The galaxid fish, Galaxias maculatus, is found in coastal areas of South America, southern Africa, New Zealand/Australia (see below, heavy lines). This disjunction may have been due to the breakup of Gondwanaland as well, but these fish mature in freshwater, spawn in estuaries, and the larvae are salt-water tolerant and capable of dispersal in marine waters. The distribution of these larvae across the southern oceans could well have been driven by dispersal in the circum-subAntarctic "West Wind Drift" current (see below).
Disjunction in the distribution of the galaxid smelt (Galaxias maculatus) in South America, Africa, and Australia/New Zealand.
Finally, disjunctions rely on the idea that the taxa are closely-related and are, therefore, critically dependent on good systematics. For instance, the map below shows the distribution of freshwater crayfish. Note the distribution both in the Southern Hemisphere and Northern Hemisphere. This distribution was thought to have resulted from two centres of origin (one in each hemisphere) of distantly related crayfish such that "freshwater crayfish" had evolved twice in two distinct areas (from local marine crustaceans) and, therefore, they were not disjunct as a result of range splitting of a once continuously-distributed freshwater crayfish.

Distribution of freshwater crayfish.
Crandall et al. (2000), however, tested this idea by generating a molecular phylogeny of crayfish using DNA sequence data. The phylogeny (shown below) clearly showed that crayfish in both hemispheres were derived from a common ancestor (the two groups stem from a common point on the tree and are monophyletic) and thus have evolved only once (not twice as implied by the two centres of origin hypothesis). This means that, in fact, the freshwater crayfish are closely related and likely once occupied a continuous range that has become fragmented to produce the current disjunction. Fossils dating to the Triassic (265 million years ago) and dating of molecular divergences suggests that the timing of the range splitting is consistent with the timing of Pangean breakup. Here is a case, therefore, where a proper understanding of the systematic relationships within a group (i.e., the monophyly of freshwater crayfish) is fundamental to characterizing their global distribution as disjunct. A good example, as well, of the multidisciplinary nature of robust zoogeographic analyses.

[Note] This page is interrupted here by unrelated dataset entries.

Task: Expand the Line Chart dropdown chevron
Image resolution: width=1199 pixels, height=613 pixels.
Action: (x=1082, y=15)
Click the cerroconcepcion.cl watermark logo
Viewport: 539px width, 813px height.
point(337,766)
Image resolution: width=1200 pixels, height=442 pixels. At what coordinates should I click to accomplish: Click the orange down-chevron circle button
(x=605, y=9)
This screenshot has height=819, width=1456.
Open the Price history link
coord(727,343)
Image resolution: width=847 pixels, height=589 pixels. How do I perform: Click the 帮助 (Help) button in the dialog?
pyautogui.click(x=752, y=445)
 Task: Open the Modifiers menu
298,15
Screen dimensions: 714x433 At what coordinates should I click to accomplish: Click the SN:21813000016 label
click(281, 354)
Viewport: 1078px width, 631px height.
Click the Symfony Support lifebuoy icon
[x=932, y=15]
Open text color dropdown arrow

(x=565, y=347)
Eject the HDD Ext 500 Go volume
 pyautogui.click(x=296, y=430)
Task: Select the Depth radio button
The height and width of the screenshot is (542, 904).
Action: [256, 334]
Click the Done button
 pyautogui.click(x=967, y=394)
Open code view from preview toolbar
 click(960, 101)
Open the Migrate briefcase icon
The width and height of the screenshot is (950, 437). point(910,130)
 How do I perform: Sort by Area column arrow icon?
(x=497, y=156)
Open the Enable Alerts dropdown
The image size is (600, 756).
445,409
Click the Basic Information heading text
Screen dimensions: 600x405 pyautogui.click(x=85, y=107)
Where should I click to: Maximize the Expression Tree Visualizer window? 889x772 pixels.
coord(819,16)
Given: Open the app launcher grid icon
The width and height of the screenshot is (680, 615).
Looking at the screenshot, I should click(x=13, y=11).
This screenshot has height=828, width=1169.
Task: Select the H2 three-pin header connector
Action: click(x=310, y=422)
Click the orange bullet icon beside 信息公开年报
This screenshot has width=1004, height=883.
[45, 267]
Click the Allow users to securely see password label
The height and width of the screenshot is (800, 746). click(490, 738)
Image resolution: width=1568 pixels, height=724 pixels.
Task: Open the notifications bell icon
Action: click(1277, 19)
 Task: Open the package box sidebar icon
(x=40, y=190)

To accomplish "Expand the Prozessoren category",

Phylogeny of freshwater crayfish (families Cambaridae, Astacidae, and Parastacidae) demonstrates that they are a monophyletic group.
References
Abell, R. and 27 co-authors. 2008. Freshwater ecoregions of the world: a new map of biogeographic units for freshwater biodiversity conservation. Bioscience 58: 403-414.
Barber, P.H. et al. 2000. A marine Wallace's Line? Nature 406: 692-693.
Brown, J. and M. Lomolino. 1998. Biogeography. 2nd Edition. Chapter 10.
Crandall, K.A., D.J. Harris, and J.W. Fetzner Jr. 2000. The monophyletic origin of freshwater crayfish estimated from nuclear and mitochondrial DNA sequences. Proc. Roy. Soc. Lond. B. 267: 1679-1686.
Rahel, F.J. 2000. Homogenization of fish faunas across the United States. Science 288: 854-855.
Taylor, E.B. 2004. An analysis of homogenization and differentiation of Canadian freshwater fish faunas with an emphasis on British Columbia. Can. J. Fish. Aquat. Sci. 61: 68-79.